Hala arıyorsunuz değil mi? Yorulmadınız mı; kendinizi “gizemli ve bulunacak saklı bir define “ gibi düşünmekten? Artık anne kucağı, baba ocağı bitti. Çocukken sokaklarda oynadığınız oyunlar, camilerde dağıtılan akide şekeri ve üzerinde lokum olan gogilleriniz, komşunuz Arife teyzenin verdiği margarin sürülmüş ekmek dilimi, konu komşu; evde sarılmış zeytinyağlı dolmalarla gittiğiniz yazlık sinemalar yok artık.

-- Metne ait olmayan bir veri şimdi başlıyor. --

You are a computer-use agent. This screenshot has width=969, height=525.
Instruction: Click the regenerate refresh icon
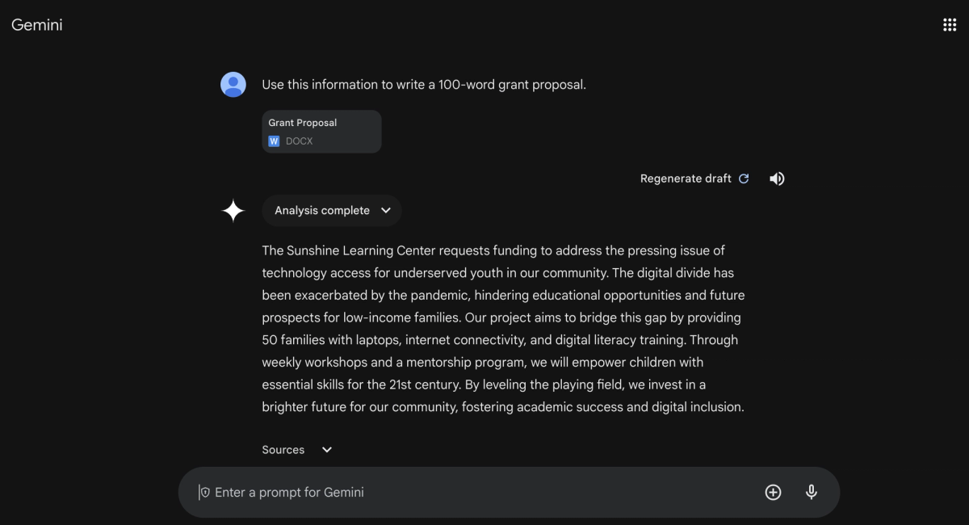743,178
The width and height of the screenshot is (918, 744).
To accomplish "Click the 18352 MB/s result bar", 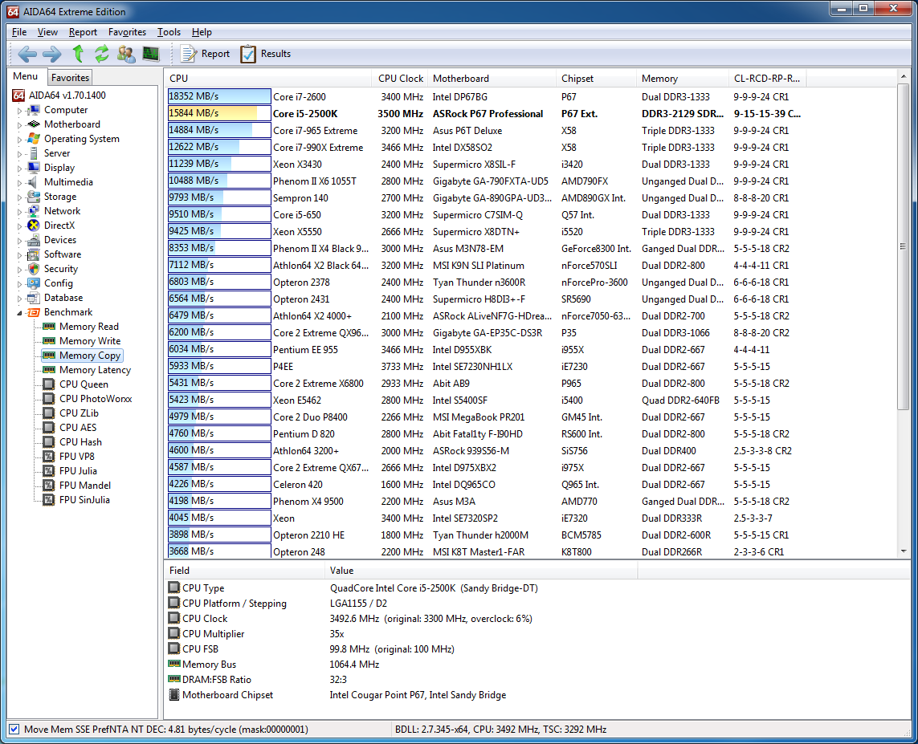I will (218, 96).
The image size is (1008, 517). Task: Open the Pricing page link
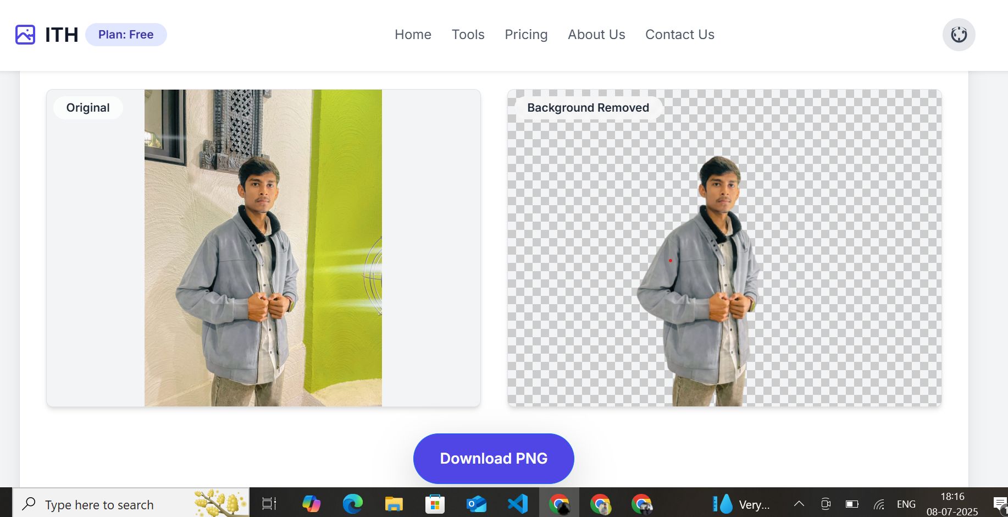pyautogui.click(x=526, y=35)
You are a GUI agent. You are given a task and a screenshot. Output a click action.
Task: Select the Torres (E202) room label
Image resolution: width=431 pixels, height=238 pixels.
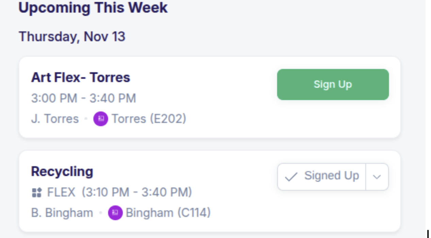pyautogui.click(x=149, y=119)
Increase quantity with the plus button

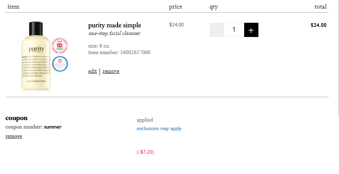[x=251, y=30]
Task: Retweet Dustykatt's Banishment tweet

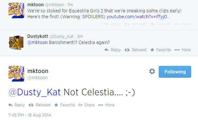Action: point(136,50)
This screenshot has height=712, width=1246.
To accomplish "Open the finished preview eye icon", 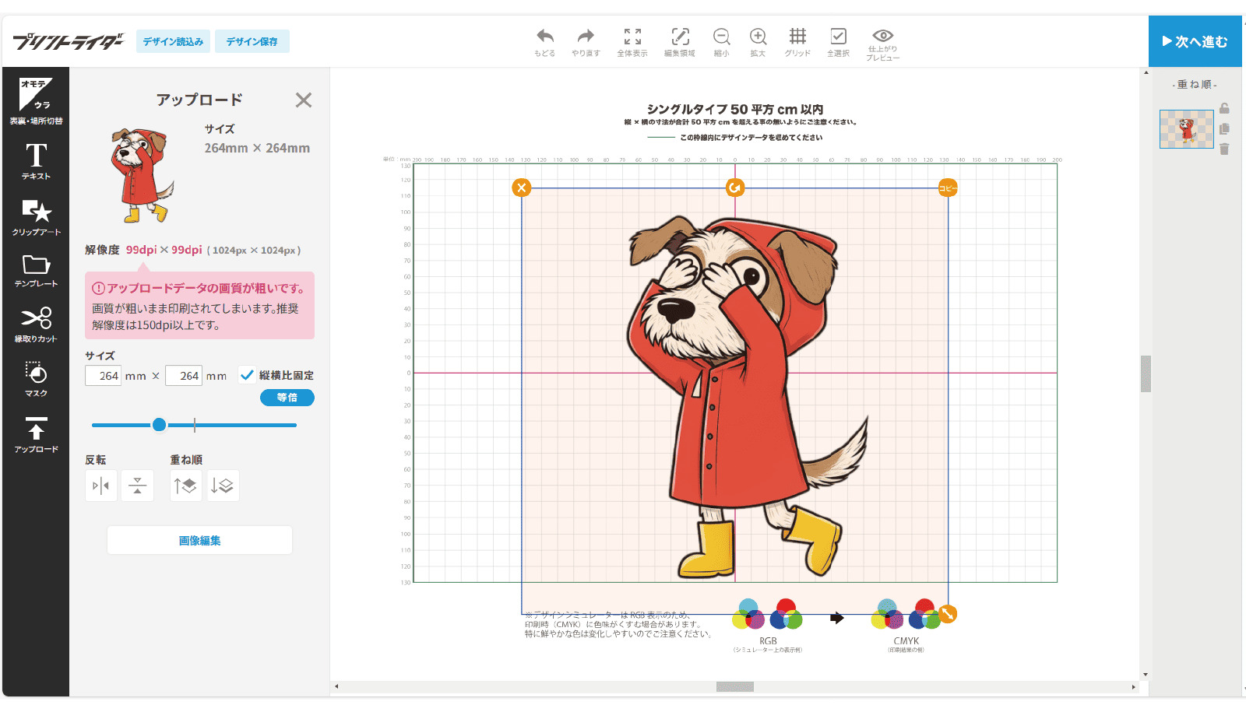I will tap(883, 44).
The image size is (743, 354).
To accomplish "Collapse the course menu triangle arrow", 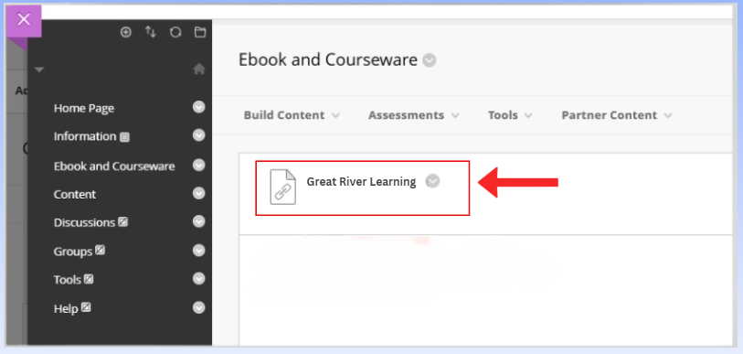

Çok kitaplar okudunuz. Çocuk klasiklerini çoktan aştınız. Çizgi romanlar zaten sizin heyecanınızdı. Sinemalardan bahsetmiyorum. O sizlerin, şimdi Real 3D denilen hayatınızdı, HD yokken siyah-beyaz camlarda. Çakıl taşları dolu zeminde ince teller ile bağlanmış ve maviye boyanmış tahta sandalyelerde üşüyerek izlediğiniz yazlık sinema tatları kalmadı değil mi artık. Gri çekirdek çıtırtıları ile üşümediğin ama kollarınızın pütür pütür olduğu, içeceğin bir gazoz ve sonrasında Alaska-Frigo sesiyle anımsadığın anıların…
Bazen ıslıklarla bazen gözyaşlarıyla bazen de mutlu ve güçlü alkış sesleriyle son bulan filmler ve geride kalan hatıralar.
Sorarım size! Ne kaldı sizde, şimdi hatırlayacağınız?
Varsa, yazın!
Anlayamadığım ve imla hatası yapıldığını zanettiğim yazınınızı, birazcık anlaşılır hale getirerek yayınladım. Size de; bu yorumunuzla, neyi anlatmak istediğinizi açıklamak kalıyor. Saygılarımla.
aftan dede para saysam, sattı bana çoçukluğumu.
artık ne yaşım var nede adım:))))
Bu yoruma, yorum yapacak yorum bulamadım.
Bize kalan;
Bir klavye bir maus…Gerisi teferruat.